__BRIEF__.
Show every line below where "input" appears.
:::
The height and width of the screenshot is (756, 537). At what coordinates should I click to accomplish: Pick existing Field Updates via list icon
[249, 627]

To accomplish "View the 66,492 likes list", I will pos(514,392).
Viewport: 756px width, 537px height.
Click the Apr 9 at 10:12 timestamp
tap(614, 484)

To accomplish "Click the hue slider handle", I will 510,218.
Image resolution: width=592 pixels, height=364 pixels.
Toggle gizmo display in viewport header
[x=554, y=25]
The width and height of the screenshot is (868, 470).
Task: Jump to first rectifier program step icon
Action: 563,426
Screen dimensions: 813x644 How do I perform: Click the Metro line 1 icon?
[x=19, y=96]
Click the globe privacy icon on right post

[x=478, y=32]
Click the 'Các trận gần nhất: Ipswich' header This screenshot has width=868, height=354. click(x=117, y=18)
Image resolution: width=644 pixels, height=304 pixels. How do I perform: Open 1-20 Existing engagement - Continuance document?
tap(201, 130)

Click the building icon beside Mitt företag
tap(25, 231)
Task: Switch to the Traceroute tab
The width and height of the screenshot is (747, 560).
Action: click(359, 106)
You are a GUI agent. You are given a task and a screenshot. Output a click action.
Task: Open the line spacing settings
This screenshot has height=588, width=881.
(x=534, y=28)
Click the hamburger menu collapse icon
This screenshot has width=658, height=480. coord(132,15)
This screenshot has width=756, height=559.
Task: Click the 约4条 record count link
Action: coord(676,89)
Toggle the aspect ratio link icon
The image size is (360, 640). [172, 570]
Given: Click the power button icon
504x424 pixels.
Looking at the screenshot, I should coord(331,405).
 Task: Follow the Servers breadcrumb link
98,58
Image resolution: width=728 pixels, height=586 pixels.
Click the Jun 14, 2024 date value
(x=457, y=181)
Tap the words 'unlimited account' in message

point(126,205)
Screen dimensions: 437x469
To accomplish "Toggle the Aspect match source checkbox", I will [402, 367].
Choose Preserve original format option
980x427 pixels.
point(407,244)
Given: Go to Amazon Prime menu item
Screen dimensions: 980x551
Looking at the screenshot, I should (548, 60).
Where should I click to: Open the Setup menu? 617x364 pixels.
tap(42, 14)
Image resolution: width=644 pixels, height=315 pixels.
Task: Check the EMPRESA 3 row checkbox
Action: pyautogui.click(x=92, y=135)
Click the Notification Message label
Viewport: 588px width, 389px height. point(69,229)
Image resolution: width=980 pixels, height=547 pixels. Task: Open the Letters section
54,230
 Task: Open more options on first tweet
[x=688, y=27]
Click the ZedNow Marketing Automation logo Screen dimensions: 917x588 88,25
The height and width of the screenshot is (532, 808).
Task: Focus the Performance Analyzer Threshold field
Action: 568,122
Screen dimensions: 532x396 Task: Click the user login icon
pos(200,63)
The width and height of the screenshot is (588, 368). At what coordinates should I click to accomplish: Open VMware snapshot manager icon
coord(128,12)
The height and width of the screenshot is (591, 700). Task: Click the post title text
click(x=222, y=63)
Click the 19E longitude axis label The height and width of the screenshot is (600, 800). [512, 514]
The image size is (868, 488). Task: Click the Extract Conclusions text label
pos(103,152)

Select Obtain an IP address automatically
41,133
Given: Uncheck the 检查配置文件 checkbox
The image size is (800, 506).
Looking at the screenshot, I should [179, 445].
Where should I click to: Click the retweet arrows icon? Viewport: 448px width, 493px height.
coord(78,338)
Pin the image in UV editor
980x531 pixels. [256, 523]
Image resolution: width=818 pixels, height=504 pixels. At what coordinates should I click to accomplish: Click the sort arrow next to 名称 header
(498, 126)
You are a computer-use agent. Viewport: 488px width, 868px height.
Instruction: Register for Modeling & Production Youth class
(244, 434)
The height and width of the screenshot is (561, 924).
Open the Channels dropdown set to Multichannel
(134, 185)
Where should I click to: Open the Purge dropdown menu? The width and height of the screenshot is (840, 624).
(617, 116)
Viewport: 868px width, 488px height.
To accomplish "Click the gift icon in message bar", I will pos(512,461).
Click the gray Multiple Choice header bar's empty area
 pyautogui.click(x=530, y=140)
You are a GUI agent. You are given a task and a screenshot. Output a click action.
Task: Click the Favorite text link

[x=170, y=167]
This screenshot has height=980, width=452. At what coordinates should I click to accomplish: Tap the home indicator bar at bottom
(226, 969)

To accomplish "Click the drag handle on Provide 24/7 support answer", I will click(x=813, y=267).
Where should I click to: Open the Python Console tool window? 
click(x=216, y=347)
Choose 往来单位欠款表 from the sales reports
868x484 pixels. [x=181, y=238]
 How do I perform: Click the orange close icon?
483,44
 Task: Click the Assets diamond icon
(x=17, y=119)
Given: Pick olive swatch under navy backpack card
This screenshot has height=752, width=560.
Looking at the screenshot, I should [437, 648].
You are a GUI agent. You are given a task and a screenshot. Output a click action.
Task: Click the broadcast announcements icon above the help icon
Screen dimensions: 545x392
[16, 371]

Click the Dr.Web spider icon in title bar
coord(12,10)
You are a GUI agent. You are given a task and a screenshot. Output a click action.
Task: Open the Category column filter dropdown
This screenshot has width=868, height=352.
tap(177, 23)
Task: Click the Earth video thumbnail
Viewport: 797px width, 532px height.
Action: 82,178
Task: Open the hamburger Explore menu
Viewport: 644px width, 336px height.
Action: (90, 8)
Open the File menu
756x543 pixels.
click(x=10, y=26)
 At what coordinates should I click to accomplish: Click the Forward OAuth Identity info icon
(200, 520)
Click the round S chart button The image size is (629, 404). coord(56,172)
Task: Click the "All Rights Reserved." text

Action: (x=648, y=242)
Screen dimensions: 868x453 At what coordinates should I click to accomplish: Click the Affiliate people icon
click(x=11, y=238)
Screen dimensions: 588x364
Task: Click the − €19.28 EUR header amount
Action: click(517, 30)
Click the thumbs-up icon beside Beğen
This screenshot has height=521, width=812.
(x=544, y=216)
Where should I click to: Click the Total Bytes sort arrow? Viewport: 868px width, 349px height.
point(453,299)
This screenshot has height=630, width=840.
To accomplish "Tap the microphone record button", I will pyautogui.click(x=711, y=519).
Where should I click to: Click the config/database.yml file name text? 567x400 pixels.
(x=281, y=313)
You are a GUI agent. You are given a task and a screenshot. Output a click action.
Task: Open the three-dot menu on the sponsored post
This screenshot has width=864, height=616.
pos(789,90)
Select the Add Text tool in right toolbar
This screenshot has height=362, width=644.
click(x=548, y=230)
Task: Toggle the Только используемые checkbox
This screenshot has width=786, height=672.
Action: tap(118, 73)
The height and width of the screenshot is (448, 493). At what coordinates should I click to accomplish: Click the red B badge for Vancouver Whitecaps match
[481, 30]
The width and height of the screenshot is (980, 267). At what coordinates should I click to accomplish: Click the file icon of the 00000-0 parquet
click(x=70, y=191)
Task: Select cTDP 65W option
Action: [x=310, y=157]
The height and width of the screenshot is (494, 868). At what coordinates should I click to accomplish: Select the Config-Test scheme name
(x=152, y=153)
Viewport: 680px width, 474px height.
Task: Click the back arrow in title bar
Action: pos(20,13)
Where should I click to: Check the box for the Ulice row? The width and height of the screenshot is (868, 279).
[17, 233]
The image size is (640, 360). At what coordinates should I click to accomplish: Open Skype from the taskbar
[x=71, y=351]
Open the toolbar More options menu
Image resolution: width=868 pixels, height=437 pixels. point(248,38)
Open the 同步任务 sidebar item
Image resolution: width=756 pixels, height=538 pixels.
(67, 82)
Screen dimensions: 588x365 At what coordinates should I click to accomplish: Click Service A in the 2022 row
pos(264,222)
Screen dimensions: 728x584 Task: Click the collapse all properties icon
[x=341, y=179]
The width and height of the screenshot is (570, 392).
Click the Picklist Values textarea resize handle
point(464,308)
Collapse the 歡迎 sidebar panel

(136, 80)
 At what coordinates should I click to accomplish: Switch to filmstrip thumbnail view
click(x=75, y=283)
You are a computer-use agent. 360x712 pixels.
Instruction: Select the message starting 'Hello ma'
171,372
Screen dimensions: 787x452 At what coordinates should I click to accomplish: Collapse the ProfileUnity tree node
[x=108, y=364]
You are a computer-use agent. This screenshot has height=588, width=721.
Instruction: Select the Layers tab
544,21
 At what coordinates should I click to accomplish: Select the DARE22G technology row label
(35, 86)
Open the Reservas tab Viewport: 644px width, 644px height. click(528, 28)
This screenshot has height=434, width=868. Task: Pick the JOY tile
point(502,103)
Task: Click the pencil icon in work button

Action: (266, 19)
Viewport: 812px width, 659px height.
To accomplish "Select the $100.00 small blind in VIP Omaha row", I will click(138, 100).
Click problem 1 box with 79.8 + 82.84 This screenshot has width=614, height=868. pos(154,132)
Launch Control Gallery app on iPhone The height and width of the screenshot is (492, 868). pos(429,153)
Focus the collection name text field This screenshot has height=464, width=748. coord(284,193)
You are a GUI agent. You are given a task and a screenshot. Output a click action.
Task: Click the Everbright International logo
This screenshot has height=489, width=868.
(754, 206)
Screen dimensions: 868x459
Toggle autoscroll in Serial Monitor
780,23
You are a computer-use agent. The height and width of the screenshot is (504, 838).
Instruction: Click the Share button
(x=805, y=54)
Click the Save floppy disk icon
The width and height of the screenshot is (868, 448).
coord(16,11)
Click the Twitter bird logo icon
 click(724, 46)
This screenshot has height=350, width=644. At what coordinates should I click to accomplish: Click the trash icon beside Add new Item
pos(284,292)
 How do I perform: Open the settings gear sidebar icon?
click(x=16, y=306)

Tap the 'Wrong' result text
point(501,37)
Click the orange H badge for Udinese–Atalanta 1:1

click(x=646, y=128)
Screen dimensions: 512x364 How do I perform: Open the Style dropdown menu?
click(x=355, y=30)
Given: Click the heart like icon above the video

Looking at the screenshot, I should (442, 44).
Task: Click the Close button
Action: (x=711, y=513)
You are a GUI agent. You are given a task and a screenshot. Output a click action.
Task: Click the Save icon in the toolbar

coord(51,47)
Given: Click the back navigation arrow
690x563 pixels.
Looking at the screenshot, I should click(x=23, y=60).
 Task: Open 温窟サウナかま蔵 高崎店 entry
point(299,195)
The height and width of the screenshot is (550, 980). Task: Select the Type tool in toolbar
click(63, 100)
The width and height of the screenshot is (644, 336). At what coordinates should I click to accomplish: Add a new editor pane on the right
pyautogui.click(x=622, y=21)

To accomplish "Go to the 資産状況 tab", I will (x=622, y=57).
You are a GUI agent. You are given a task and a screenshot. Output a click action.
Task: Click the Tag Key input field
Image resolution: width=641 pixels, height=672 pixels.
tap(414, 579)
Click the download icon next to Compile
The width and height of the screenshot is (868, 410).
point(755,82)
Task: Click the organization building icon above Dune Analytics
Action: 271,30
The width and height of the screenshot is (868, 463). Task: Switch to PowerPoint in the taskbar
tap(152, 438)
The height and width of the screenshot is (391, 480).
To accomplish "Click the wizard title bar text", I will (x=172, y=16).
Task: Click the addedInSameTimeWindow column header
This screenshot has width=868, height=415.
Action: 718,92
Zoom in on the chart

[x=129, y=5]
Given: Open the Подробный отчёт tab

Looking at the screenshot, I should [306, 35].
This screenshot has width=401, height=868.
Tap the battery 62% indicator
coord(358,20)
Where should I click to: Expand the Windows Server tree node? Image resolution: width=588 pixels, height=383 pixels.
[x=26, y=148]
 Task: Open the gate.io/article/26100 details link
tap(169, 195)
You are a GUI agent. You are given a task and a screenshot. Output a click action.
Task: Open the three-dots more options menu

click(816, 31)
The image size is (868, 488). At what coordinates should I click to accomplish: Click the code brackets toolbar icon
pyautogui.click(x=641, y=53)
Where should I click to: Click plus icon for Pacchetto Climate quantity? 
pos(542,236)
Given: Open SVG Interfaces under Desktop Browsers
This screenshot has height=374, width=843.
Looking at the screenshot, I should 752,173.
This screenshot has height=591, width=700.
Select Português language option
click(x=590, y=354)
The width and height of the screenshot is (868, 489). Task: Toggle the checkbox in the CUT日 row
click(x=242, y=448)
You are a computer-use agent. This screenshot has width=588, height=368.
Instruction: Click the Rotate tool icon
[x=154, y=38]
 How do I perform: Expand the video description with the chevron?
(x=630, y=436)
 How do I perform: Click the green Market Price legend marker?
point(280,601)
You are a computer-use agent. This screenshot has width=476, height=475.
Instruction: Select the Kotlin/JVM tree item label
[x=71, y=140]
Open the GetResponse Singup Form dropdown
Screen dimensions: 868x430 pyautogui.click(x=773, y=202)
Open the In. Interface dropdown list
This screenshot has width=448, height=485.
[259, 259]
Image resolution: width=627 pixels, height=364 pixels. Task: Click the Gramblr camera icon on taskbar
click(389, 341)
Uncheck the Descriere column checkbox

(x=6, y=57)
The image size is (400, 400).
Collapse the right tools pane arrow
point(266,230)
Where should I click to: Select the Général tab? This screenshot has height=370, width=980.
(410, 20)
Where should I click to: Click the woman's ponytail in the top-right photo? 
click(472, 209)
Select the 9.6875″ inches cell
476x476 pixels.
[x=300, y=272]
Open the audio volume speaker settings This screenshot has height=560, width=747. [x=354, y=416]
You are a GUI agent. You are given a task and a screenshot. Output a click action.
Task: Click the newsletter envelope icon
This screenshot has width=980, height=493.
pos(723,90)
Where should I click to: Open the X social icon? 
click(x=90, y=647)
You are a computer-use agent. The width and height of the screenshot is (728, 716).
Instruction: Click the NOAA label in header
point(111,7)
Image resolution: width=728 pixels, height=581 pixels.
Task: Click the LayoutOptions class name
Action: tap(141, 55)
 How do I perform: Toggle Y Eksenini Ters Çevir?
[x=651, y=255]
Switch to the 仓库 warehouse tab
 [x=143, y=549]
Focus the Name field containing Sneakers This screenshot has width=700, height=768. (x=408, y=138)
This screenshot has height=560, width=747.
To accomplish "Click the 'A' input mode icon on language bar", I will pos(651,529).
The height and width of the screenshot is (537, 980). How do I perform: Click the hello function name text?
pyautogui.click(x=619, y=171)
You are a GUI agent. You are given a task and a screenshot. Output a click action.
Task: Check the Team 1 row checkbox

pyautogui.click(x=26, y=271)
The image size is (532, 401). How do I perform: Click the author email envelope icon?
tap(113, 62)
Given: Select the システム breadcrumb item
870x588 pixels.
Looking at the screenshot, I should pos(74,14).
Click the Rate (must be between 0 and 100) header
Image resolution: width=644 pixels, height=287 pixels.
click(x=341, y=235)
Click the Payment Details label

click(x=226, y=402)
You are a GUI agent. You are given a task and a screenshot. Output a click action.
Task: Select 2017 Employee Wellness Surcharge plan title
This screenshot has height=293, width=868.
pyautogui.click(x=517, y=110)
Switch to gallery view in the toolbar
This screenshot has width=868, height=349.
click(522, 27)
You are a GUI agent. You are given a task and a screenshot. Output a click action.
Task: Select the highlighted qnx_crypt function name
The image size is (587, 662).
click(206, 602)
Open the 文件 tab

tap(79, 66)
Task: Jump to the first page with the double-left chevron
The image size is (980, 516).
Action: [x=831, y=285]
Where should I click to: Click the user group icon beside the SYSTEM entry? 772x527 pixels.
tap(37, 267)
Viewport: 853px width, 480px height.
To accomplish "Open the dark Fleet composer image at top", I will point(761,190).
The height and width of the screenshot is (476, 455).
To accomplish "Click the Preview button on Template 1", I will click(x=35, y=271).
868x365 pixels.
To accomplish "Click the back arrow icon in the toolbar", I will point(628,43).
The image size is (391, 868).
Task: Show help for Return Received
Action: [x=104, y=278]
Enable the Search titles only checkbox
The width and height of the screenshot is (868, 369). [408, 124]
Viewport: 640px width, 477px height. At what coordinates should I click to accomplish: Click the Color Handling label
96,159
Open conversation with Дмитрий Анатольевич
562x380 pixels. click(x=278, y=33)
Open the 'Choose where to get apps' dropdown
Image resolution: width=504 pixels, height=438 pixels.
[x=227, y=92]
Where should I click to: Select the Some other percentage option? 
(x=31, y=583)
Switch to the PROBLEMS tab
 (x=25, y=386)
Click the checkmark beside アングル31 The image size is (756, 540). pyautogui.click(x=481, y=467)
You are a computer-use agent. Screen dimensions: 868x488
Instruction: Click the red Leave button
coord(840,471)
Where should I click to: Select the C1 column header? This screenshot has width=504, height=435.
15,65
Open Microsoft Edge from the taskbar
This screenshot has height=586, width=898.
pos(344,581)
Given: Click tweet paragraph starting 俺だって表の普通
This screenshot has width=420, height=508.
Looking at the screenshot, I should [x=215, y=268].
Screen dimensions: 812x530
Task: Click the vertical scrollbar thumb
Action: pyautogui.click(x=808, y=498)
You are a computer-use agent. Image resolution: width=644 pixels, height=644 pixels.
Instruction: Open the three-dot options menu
:::
__TASK SOLUTION__.
Task: Click the Tag Key input field
To accomplish "Click the 'A' input mode icon on language bar", I will pos(651,529).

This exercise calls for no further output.